**EXTRACTO SELECCIONADO:**

* * * * * * *

ANALISIS DEL EC. F. ISABELLA: EDUCACION Y ECONOMIA

Como en una tragedia griega, todos vemos venir la catástrofe, pero nadie puede evitarla. Los tambores de la guerra se sienten cerca. Como en cada instancia de discusión presupuestal desde hace 12 años, el campo de batalla quedará inundado de cadáveres. Cadáveres de las esperanzas en el proyecto de cambios, de la unidad del movimiento popular, del apoyo a la educación pública de una parte cada vez mayor de la población, de la motivación de miles de estudiantes para los que un largo conflicto será suficiente para abandonar los estudios, de otros tantos que seguirán migrando al sector privado. Hasta el sentido común y la inocente verdad pagarán con su sangre. Cómo hemos llegado a esto ? Se trata de un llamativo caso en que un extraordinario éxito económico es opacado por una desastrosa derrota política; de ahí lo del título.


Lo económico

Vamos al principio. Los últimos 12 años han atestiguado una monumental transferencia de recursos hacia la educación; tan monumental que sólo es superada por las necesidades que arrastraba la educación pública desde hacía más de medio siglo. Tan monumental que en toda nuestra historia no se había presenciado jamás un incremento sostenido de recursos semejante.

El gasto en educación en relación al PBI osciló entre 1 % y 1,8 % en la primera mitad del siglo XX

A partir de comienzos de los 60, y bajo la influencia de los trabajos de la CIDE (Comisión de Inversiones y Desarrollo Económico), aumentó fuertemente, alcanzando niveles algo inferiores a 4 % sobre 1967, para inmediatamente, pachecato de por medio, derrumbarse a lo largo de casi todo el período neoliberal, ubicándose por debajo del vergonzoso nivel de 2% al final del gobierno de Luis Alberto Lacalle. Recién en la segunda mitad de los 90 comenzó un breve repunte que lo llevó a niveles de 3%, que nuevamente se derrumbaron con el despuntar de la catástrofe de 2002.

Ahí comienza el ciclo frenteamplista, en el que el gasto público en educación pasa de algo menos de 3 % del Producto Bruto Interno (PBI) a algo más del 5 % que alcanzará al final de este período de gobierno. Esto, además, en el marco de un PBI que casi se ha duplicado en este período. Es decir, una porción creciente, de un total también creciente, hace un volumen de recursos que crece de manera exponencial. El presupuesto sólo de la Administración Nacional de Educación Pública (ANEP) pasó de 767 millones de dólares en 2004 a 1.820 millones de dólares en 2016. ¡Un incremento de más de 1.000 millones de dólares al año! Este es, sin dudas y por lejos, el presupuesto educativo más alto de toda la historia, mídaselo como se lo mida.

* * * * * * *

**LÍNEAS DE DATOS:**
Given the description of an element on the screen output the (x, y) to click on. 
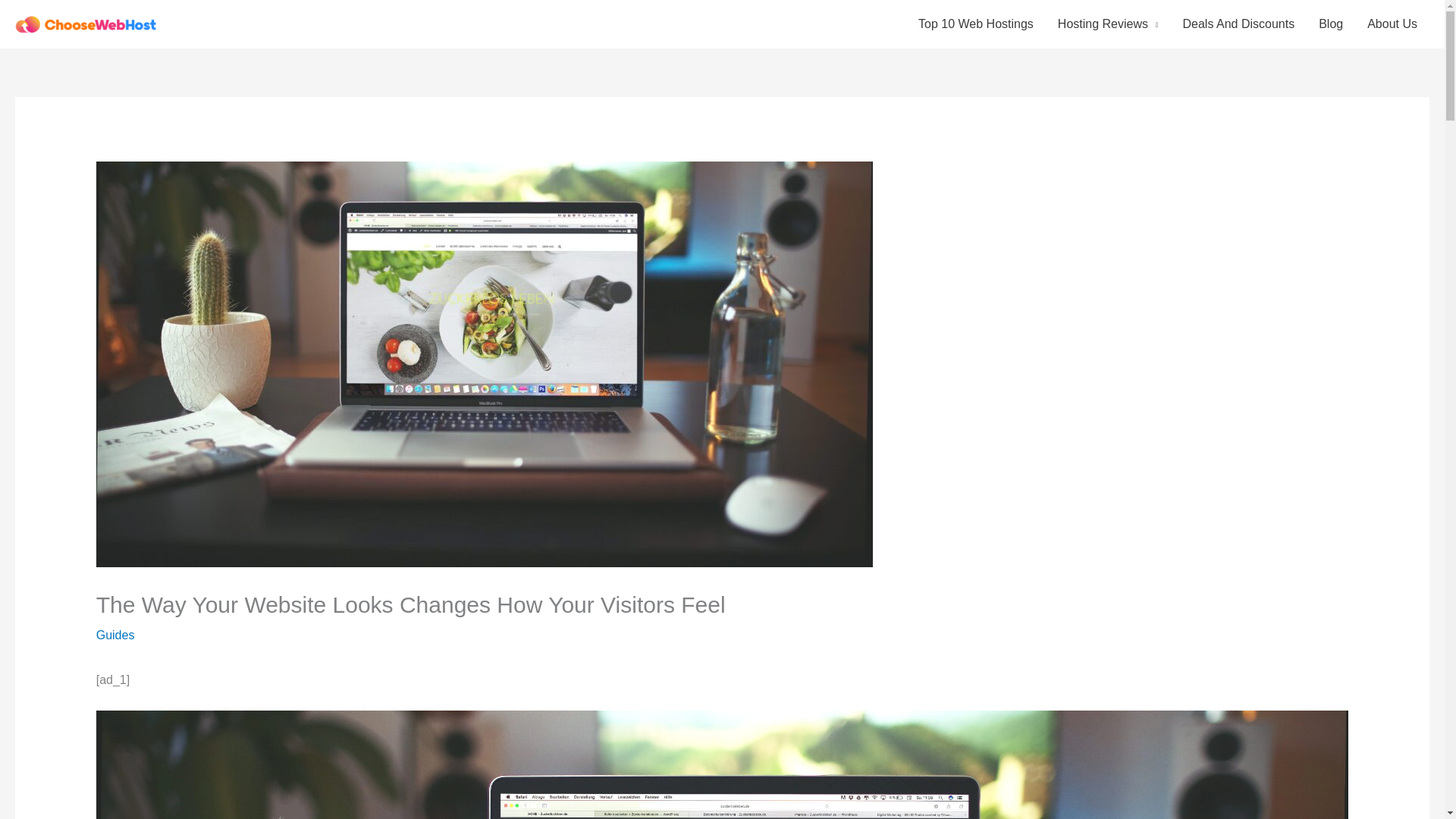
Hosting Reviews (1107, 24)
Blog (1330, 24)
Top 10 Web Hostings (975, 24)
Deals And Discounts (1238, 24)
Guides (115, 634)
About Us (1392, 24)
Given the description of an element on the screen output the (x, y) to click on. 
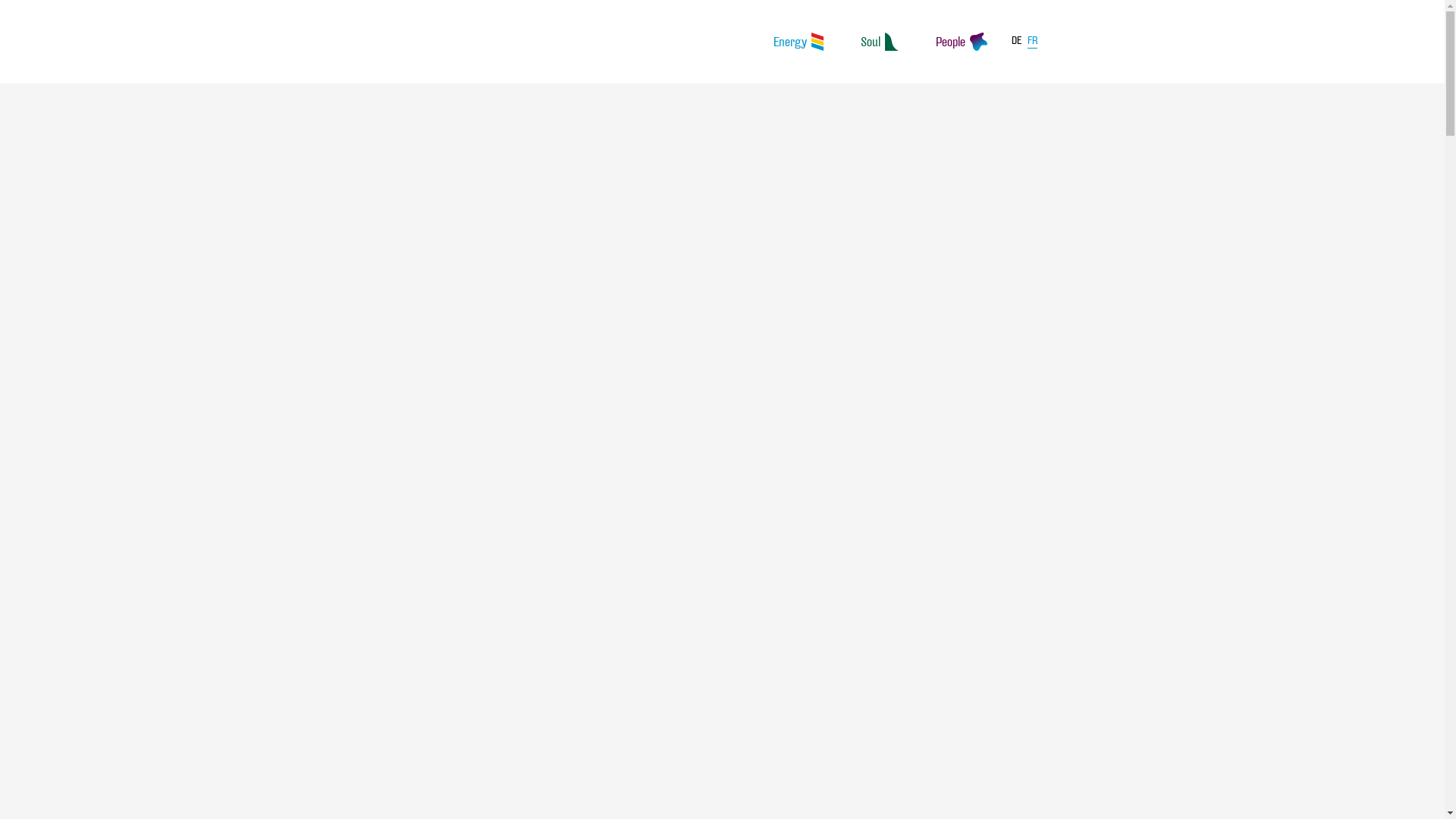
DE Element type: text (1016, 40)
FR Element type: text (1031, 42)
Energy Element type: text (798, 41)
People Element type: text (961, 41)
Soul Element type: text (879, 41)
Given the description of an element on the screen output the (x, y) to click on. 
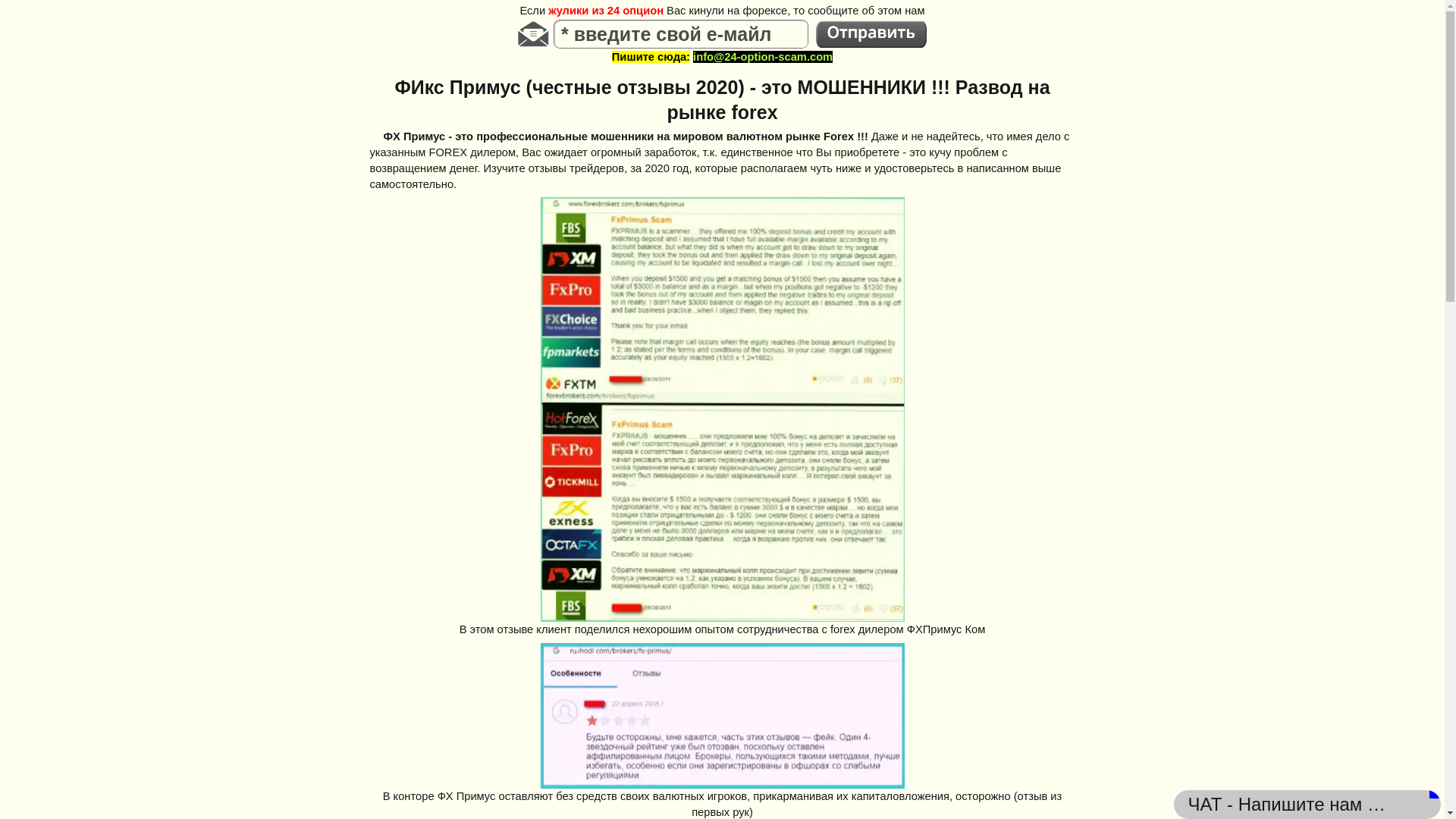
info@24-option-scam.com Element type: text (762, 56)
Given the description of an element on the screen output the (x, y) to click on. 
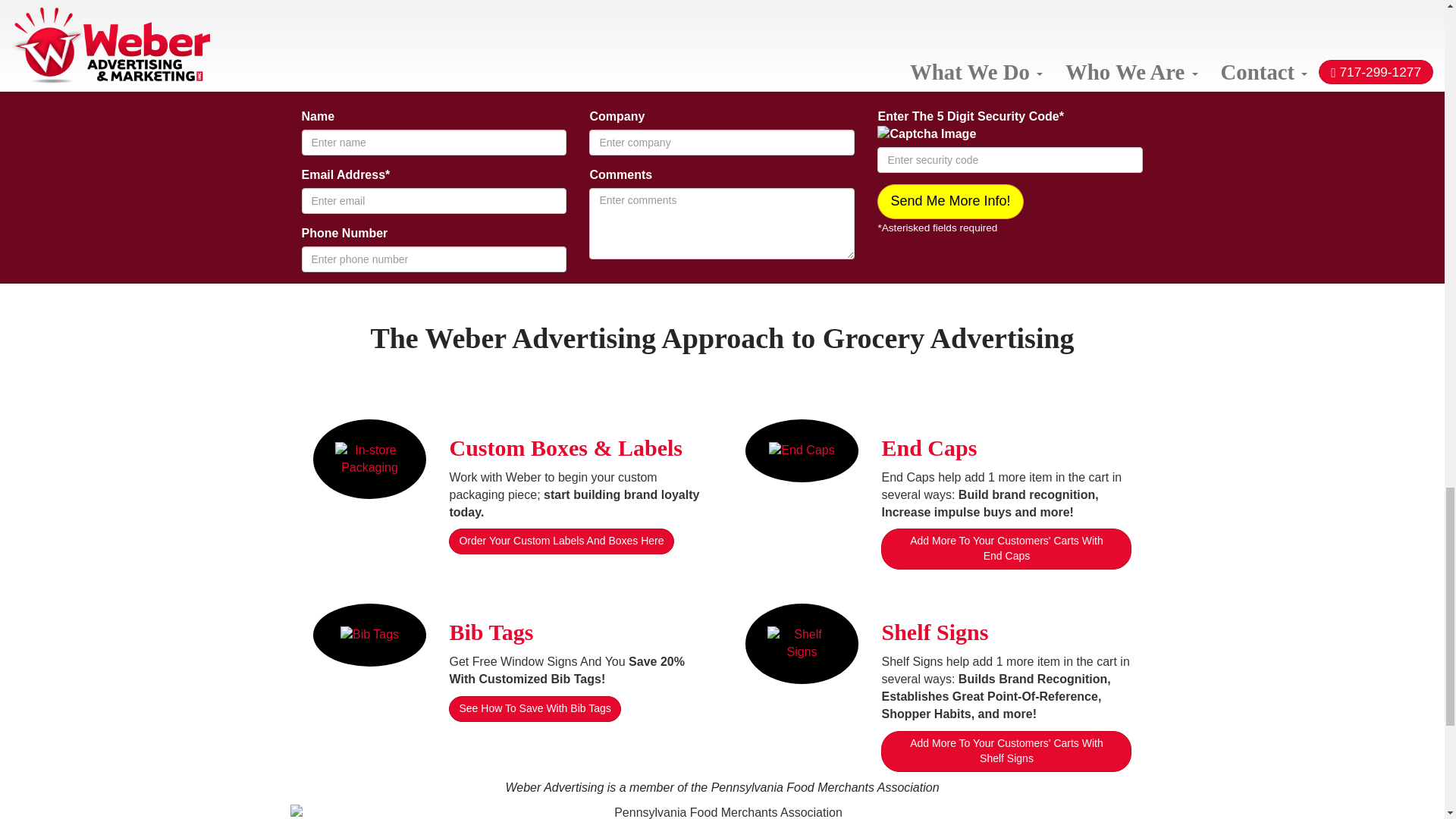
Order Your Custom Labels And Boxes Here (560, 541)
Shelf Signs (934, 631)
See How To Save With Bib Tags (534, 708)
Bib Tags (490, 631)
Send Me More Info! (950, 201)
Add More To Your Customers' Carts With Shelf Signs (1005, 751)
End Caps (928, 447)
Add More To Your Customers' Carts With End Caps (1005, 548)
Given the description of an element on the screen output the (x, y) to click on. 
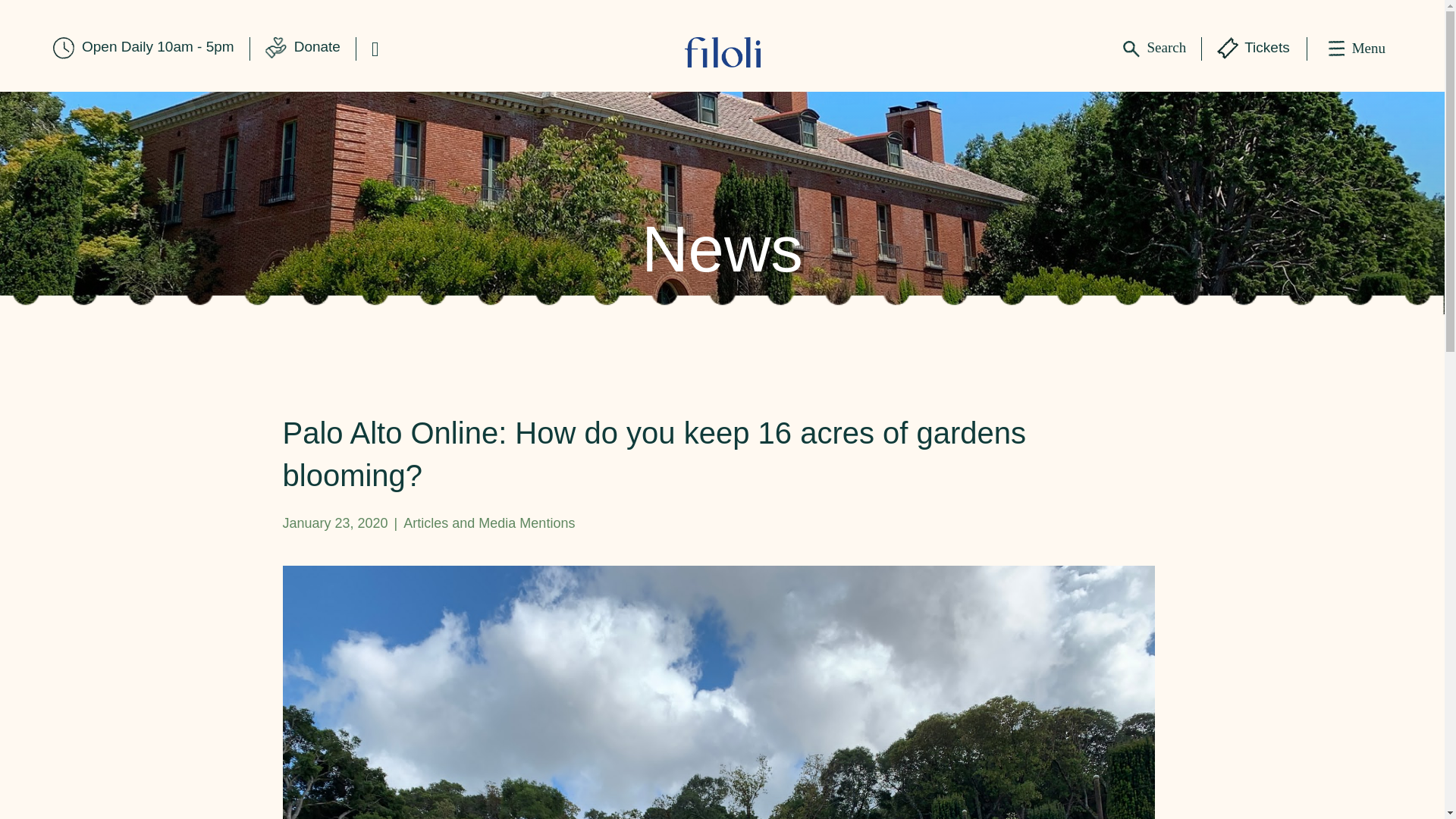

* * * * * * *

**POR HACER:**
1/ Según el texto sobre educación y economía, ¿de cuánto fue el presupuesto de la ANEP en 2004?
2/ Prosiga el texto sobre educación y economía a partir de su última oración.

**RESPUESTAS POR TAREA:**
1/ 767 millones de dólares.

2/
¿Parecen números fríos? Pongámosles calor. El salario de un docente grado 1 (o sea, al comenzar su carrera) por 20 horas semanales era, en 2005, de unos 6.000 pesos. Tomando en cuenta que los precios al consumo han subido, si lo expresamos a precios de hoy equivaldría a unos 15.000 pesos, casi el salario mínimo actual. El salario para el mismo docente titulado al inicio de su carrera y por las mismas 20 horas de clase (es decir, el piso de los salarios docentes) estará al final del período en algo más de 30.000 pesos. ¡El doble! ¿Se trata de un salario desmedido? Para nada. Es un salario que aún debe seguir creciendo. Pero duplicar el salario no es una mejora que pueda despreciarse. Además de aumentar el salario por docente, ha aumentado sustancialmente la cantidad de docentes. En 2004 había en inicial y primaria 18.800 docentes; en 2011, 21.500; en 2015, 22.723. La consecuencia de esto es que la cantidad de estudiantes por cada docente viene cayendo, lo que permite una mayor dedicación a cada estudiante y un menor desgaste de los docentes. Por ejemplo, en primaria en 2004 había 28 estudiantes por cada docente, y hoy son algo más de 23.

Estos datos marcan a las claras una realidad incuestionable. La educación pública uruguaya arrastra falencias presupuestales generadas en medio siglo de abandono. Pero en poco más de diez años se ha conseguido revertir buena parte de esos retrasos y, si bien todavía hay realidades que nos avergüenzan, lo cierto es que el impulso presupuestal desde que el Frente Amplio (FA) es gobierno señala un quiebre histórico de magnitud. Y esto debe entenderse en un contexto en el que muchas otras áreas importantes mostraban también enormes necesidades. Desde la salud hasta las pasividades; desde las políticas de transferencias a familias pobres con niños hasta la seguridad pública, la infraestructura o las políticas sociales en general. Sin embargo, la educación ha sido la prioridad absoluta en materia de gasto, llevándose uno de cada cuatro pesos de aumento que se han dado. No es posible afirmar que “se posterga” a la educación.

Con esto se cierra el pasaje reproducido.